Forse mai come in questo caso, risulta evidente il danno che hanno patito e che continuano a patire i colleghi di lavoro dei deceduti e gli abitanti delle aree colpite dalle conseguenza del comportamento delittuoso degli imputati, mai come in questo caso l’angoscia, il dolore e la paura sono evidentemente stati un id quod plerumque accidit; il terrore e il dolore per le morti che si susseguono da anni si sono mescolati in ciascuno, la consapevolezza di vivere una condizione di pericolo per la salute, via via sempre più accentuata in relazione alla progressiva informazione circa i tempi e le dimensioni dei danni da amianto non può oggi essere considerata come frutto del caso ma deve essere considerata come un effetto diretto del comportamento degli imputati.
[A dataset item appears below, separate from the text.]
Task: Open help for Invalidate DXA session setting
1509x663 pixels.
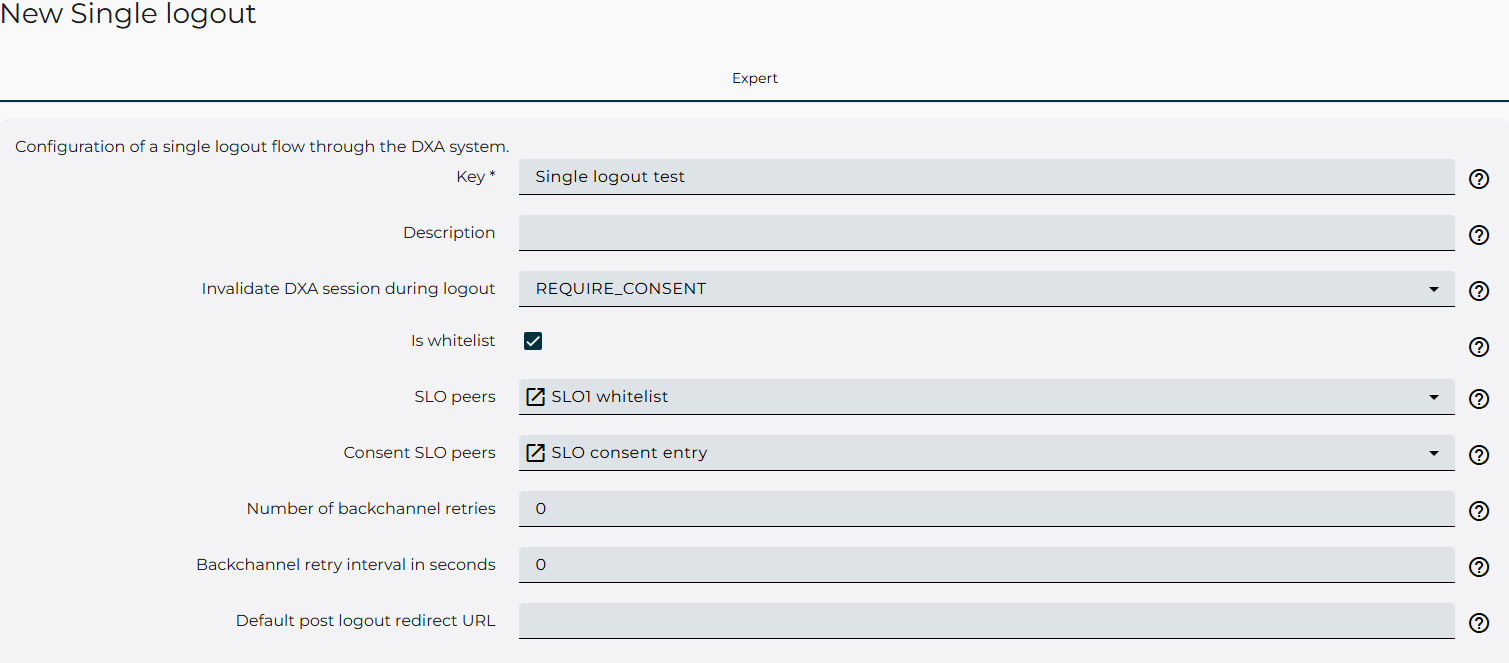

Una voce di danno dotata di autonomia ontologica e concettuale rispetto agli altri pregiudizi legata alla condizione propria di tutte le persone fisiche che si sono trovate, loro malgrado, in relazione con luoghi altamente inquinati in ragione dell'attività lavorativa svolta e/o della loro residenza e/o frequentazione abituale. Un disastro ambientale ed un pericolo per la salute collettiva di eccezionale gravità che desta tuttora un esteso senso di allarme tra la popolazione ed è certamente non riparabile con normali opere di bonifica.

La Corte di Cassazione a sezioni unite in occasione del disastro ambientale determinatosi in conseguenza del notissimo caso Seveso aveva deciso che: “In caso di compromissione dell'ambiente a seguito di disastro colposo (art. 449 c.p.), il danno morale soggettivo lamentato dai soggetti che si trovano in una particolare situazione (in quanto abitano e/o lavorano in detto ambiente) e che provino in concreto di avere subito un turbamento psichico (sofferenze e patemi d'animo) di natura transitoria a causa dell'esposizione a sostanze inquinanti ed alle conseguenti limitazioni del normale svolgimento della loro vita, è risarcibile autonomamente anche in mancanza di una lesione all'integrità psico-fisica (danno biologico) o di altro evento produttivo di danno patrimoniale, trattandosi di reato plurioffensivo che comporta, oltre all'offesa all'ambiente ed alla pubblica incolumità, anche l'offesa ai singoli, pregiudicati nella loro sfera individuale" Cass. sez. Unite n. 2515 del 21/2/2002.

Per la quantificazione di questo profilo di danno si è ritenuto di arrivare ad una richiesta predeterminata uguale per tutte le posizioni, quantificata, in considerazione della particolare gravità ed odiosità delle condotte ascritte agli imputati, nella misura di € 10.000,00 per ciascun anno di avvenuta esposizione. Si tratta di una quantificazione di tipo equitativo: ora spetta al Tribunale pronunciarsi innanzitutto sul riconoscimento della voce di danno e poi sulla sua quantificazione. La decisione è prevista per la fine dell’anno. Il caso Eternit ha evidenziato la necessità di arrivare ad una rapida approvazione di una legge che riconosca che per soggetto esposto all’amianto si intende non solo il lavoratore ma anche il cittadino che per situazioni abitative, familiari o ambientali sia in contatto diretto o indiretto con l’amianto. La Commissione Lavoro del Senato sta esaminando alcuni disegni di legge in questa direzione, fra cui uno a mia prima firma, e quindi l’auspicio è che al più presto si arrivi ad un testo condiviso.